Supplied passage |

Institutional ineffectiveness is a threat to democracy


Executive director of the anti-graft watchdog Transparency International Bangladesh (TIB), Iftekharuzzaman, talks to Prothom Alo in an exclusive interview on various issues including corruption and the country's prevailing political situation.

Full text of the interview:

Prothom Alo: You have done a lot to ensure transparency, but some simply turn away from this.

Iftekharuzzaman: Of the two decades that we have been working for so far, we have worked most actively in the last one decade. There has been some negative reaction. The organisations on which reports were done, were unwilling to talk. However, they have changed their mindset. We have a schedule to talk to the local government minister. People follow the recommendations too. After the formation of the new cabinet, our recommendations were sent to several ministries. We expect positive response from all of them.
Prothom Alo: After the report on BGMEA, there was then an outcry over the recent report on WASA. Did you talk to WASA authorities?

Iftekharuzzaman: We involved WASA at the very outset of this study. We did the same when preparing the report on BGMEA (Bangladesh Garment Manufacturers and Exporters Association). They provided information despite negative attitudes in some cases. After preparing the primary report, we met with them. We held a number of meetings with the managing director of WASA and his team. In the beginning, they advised us about the design of research. We couldn't follow this process properly with BGMEA, due to their elections and the demolition of the BGMEA building. They took the draft report saying they would provide us with written comments. We didn’t get any response from them as yet. We discuss the draft with the organisations on which we prepare reports and send the report to them on the day of the launching.

Prothom Alo: Why did WASA reject the report despite their participation in entire process?

Iftekharuzzaman: We are surprised. We discussed the study with them in detail. The managing director joined in more than one discussion and provided information and advice. And yet the WASA MD at a press conference claimed that we did not engage them. That is not correct. We did. In fact, his reactions have taken a political shape.

Prothom Alo: Did the WASA MD Taksim A Khan know you are carrying out the study based on information provided by WASA?

Iftekharuzzaman: Of course he was aware. He and his two directors joined in the discussions ahead of launching the report.

Prothom Alo: In the past you had talked about the corruption of a section of police force. Can WASA be accused in the same way? What about the others? Are they standing up against corruption?

Iftekharuzzaman: I am sure some put up an effort against corruption, but don't succeed. The power is entirely centralised in WASA. Certain quarters are misusing power. Many of the others came up with documents before and after the publication of the report. They provided information abuts the irregularities taking place, but they cannot talk about this publicly.

Prothom Alo: You explained to the media about the real wages of readymade garment workers. Do their actually wages decrease instead of increase?

Records |
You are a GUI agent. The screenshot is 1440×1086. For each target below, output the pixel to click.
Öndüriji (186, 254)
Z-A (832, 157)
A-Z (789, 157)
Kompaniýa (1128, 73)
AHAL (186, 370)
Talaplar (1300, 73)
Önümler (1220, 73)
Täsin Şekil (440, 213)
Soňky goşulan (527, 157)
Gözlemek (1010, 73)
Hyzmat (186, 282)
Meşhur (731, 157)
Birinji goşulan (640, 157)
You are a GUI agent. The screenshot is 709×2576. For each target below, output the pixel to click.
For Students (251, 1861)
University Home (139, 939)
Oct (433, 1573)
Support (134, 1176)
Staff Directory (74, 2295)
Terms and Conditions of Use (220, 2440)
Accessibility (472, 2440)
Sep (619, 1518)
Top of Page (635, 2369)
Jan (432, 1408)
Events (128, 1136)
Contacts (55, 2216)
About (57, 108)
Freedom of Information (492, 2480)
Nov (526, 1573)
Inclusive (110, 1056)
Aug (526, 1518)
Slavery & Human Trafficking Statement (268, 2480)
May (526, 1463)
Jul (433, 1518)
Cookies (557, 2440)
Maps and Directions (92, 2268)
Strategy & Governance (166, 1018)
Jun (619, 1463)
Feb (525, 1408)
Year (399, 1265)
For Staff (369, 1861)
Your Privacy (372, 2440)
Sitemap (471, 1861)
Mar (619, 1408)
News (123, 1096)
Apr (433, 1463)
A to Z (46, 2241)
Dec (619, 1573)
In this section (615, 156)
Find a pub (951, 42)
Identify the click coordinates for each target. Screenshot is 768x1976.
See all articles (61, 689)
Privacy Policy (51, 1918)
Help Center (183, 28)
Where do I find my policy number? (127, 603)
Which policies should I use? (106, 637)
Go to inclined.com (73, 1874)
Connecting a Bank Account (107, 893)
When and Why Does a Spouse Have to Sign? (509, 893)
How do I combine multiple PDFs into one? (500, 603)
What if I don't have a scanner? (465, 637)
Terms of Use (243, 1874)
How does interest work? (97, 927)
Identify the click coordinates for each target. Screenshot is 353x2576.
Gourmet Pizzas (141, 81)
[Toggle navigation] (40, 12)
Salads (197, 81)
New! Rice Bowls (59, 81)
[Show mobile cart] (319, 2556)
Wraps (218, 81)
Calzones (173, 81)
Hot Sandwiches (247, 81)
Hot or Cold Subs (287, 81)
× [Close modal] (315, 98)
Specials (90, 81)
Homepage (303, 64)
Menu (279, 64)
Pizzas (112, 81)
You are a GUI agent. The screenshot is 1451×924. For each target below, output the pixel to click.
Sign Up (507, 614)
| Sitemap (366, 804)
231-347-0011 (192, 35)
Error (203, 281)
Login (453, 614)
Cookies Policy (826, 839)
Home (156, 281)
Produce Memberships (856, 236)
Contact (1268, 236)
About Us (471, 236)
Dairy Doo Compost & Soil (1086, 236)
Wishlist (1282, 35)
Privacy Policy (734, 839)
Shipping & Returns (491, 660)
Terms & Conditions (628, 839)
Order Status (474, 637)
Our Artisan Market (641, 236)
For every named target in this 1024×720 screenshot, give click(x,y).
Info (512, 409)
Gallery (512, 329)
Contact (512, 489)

Aim |
In the interview on institutional ineffectiveness, why could the process used with WASA not be properly followed with BGMEA? The rows are not relevant to the task at hand.

Answer to this problem |
It could not be properly followed because of BGMEA's elections and the demolition of the BGMEA building.